00:00 - 00:00 | Thursday 30th October 2025 |
Beginner

Audio machine learning can seem overwhelming: so many model types, representations, and tasks - and no clear map. This session provides a structured overview to help you make sense of it all and build intuition for how different parts fit together.

We begin by looking at what models are actually used for. Tasks such as classification, transcription, generation, and transformation shape not just the training targets, but the flow of data between modalities - audio-to-text, text-to-audio, audio-to-audio, and so on. These task-modality pairs define the shape of the problem and, by extension, influence what types of models are suitable.

This also introduces one of the central trade-offs in audio ML: how much context is needed, and how is it managed? Some tasks rely only on short-term input; others require memory, recurrence, or attention mechanisms to track long-term structure.

Once the task and modality framing is in place, we examine how audio is represented inside models - waveforms, spectrograms, tokens - and what these formats enable or constrain.

Only then do we turn to model architectures themselves: CNNs, RNNs, Transformers, Diffusion models, and hybrids. Each comes with its own strengths, structure, and computational properties.

Finally, we return to the system-level view: how models can be composed into larger chains or graphs. Some systems pass data between models at runtime; others include models inside other models and train them jointly. These structures open up powerful design options - modularity, reuse, and flexible transfer across tasks and domains.

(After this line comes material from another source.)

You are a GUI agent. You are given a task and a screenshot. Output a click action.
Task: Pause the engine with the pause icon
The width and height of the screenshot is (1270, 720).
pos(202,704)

The focus is conceptual: a clean overview to clarify the terrain, not dive into implementation. A starting point for navigating the audio ML space with purpose.

Martin Swanholm

CTO

Hindenburg Systems

Martin is a software developer and DSP engineer with over 30 years of experience, currently focusing on practical, real-world applications of machine learning in audio. His work emphasizes getting the most out of available hardware and compute resources, ensuring solutions are efficient and accessible to a wide range of users. He is currently developing effective tools for audio restoration, like phase-coherent frequency-domain models and multi-task learning models that improve speech off-line or interactively in real time.

Martin’s journey in digital audio began in the 1990s, and over the years, he’s worked on everything from basic signal processing to full multimedia systems. His approach is rooted in pragmatism—using techniques that work, whether simple or advanced, to solve real problems.

Martin excels at breaking down complex concepts into clear, actionable steps, making his presentations valuable for beginners looking to understand audio processing with machine learning. He’s committed to showing how practical, tried-and-true methods can yield strong results without requiring cutting-edge hardware or expertise, making his sessions approachable for all skill levels.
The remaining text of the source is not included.